### TEXTO DADO ###

Termos em que deve ser concedido provimento ao presente recurso, revogando-se consequentemente o despacho de indeferimento liminar proferido nos presentes autos, com substituição por outra decisão que, julgando a existência e bondade do título dado à execução, ordene o prosseguimento da acção executiva e a consequente penhora dos bens do executado, com o que se fará JUSTIÇA.
Foram colhidos os vistos, cumpre conhecer.
Cumpre apreciar.
II
A única questão levantada nesta lide recursória é a de saber se a sentença proferida em 17MAR2005 nos autos da acção ordinária nº CV2-02-0028-CAO, acompanhada da declaração de quitação comprovativa do pagamento da totalidade do montante arbitrado naquela sentença efectuado pelo ora exequente a favor do Fundo de Garantia Automóvel e Marítimo pode ou não servir de título executivo na presente execução sumária.

###

POR FAZER:
**a.** Segundo o texto, em que data foi proferida a sentença na acção ordinária nº CV2-02-0028-CAO?
**b.** Transcreve do texto o trecho que começa em "Termos em que" e termina em "vistos, cumpre conhecer.".
O material apresentado a seguir é independente do texto.

### MATERIAL RECOLHIDO ###

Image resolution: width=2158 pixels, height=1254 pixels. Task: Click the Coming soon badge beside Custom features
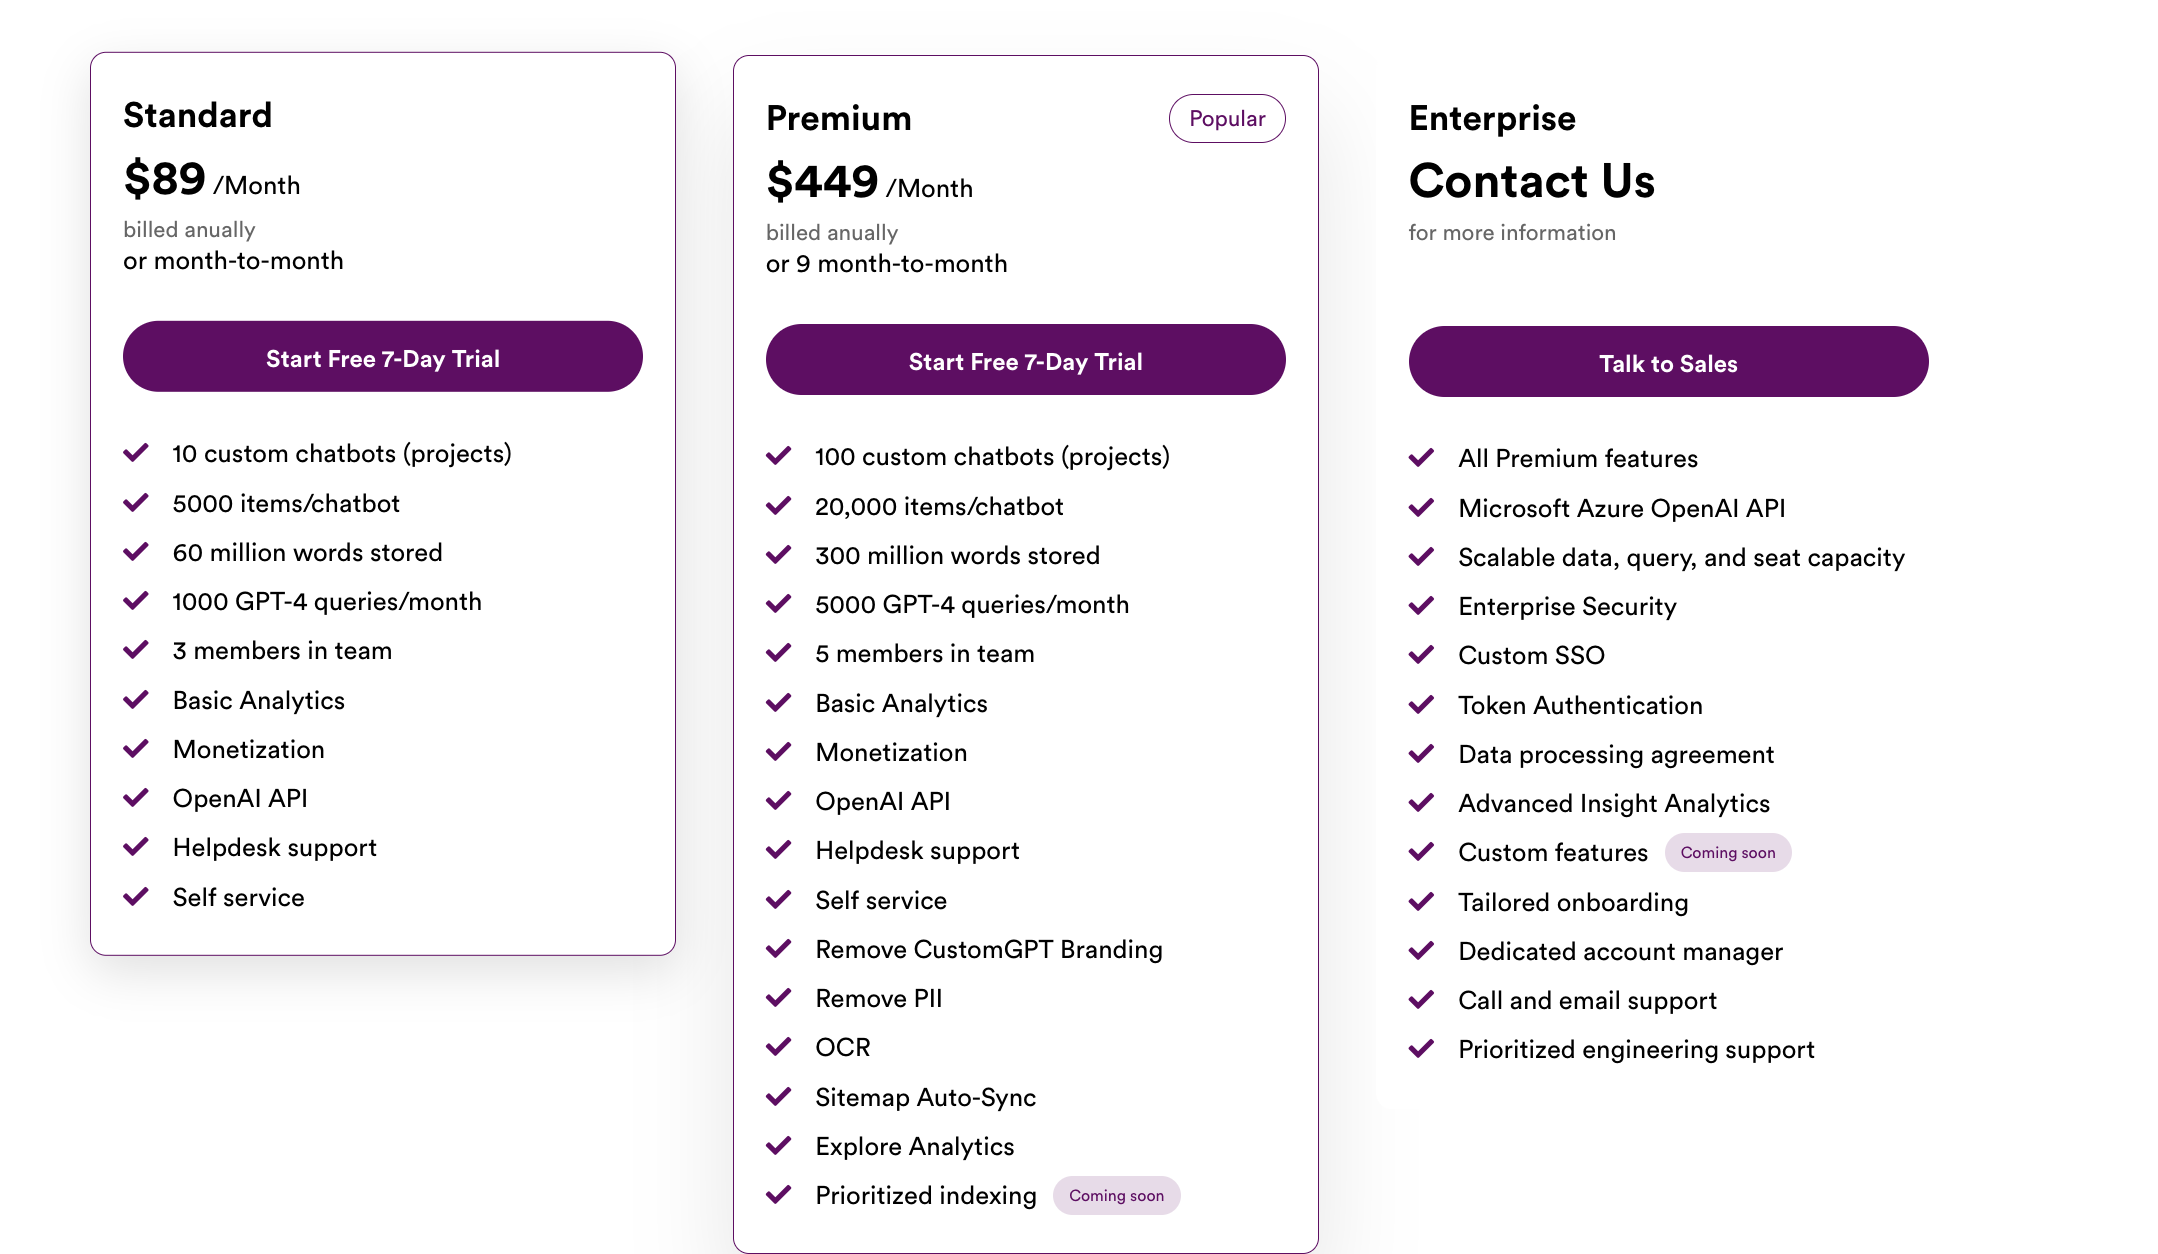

###

RESPOSTAS:
**a.** Em 17 de março de 2005.

**b.**
Termos em que deve ser concedido provimento ao presente recurso, revogando-se consequentemente o despacho de indeferimento liminar proferido nos presentes autos, com substituição por outra decisão que, julgando a existência e bondade do título dado à execução, ordene o prosseguimento da acção executiva e a consequente penhora dos bens do executado, com o que se fará JUSTIÇA.
Foram colhidos os vistos, cumpre conhecer.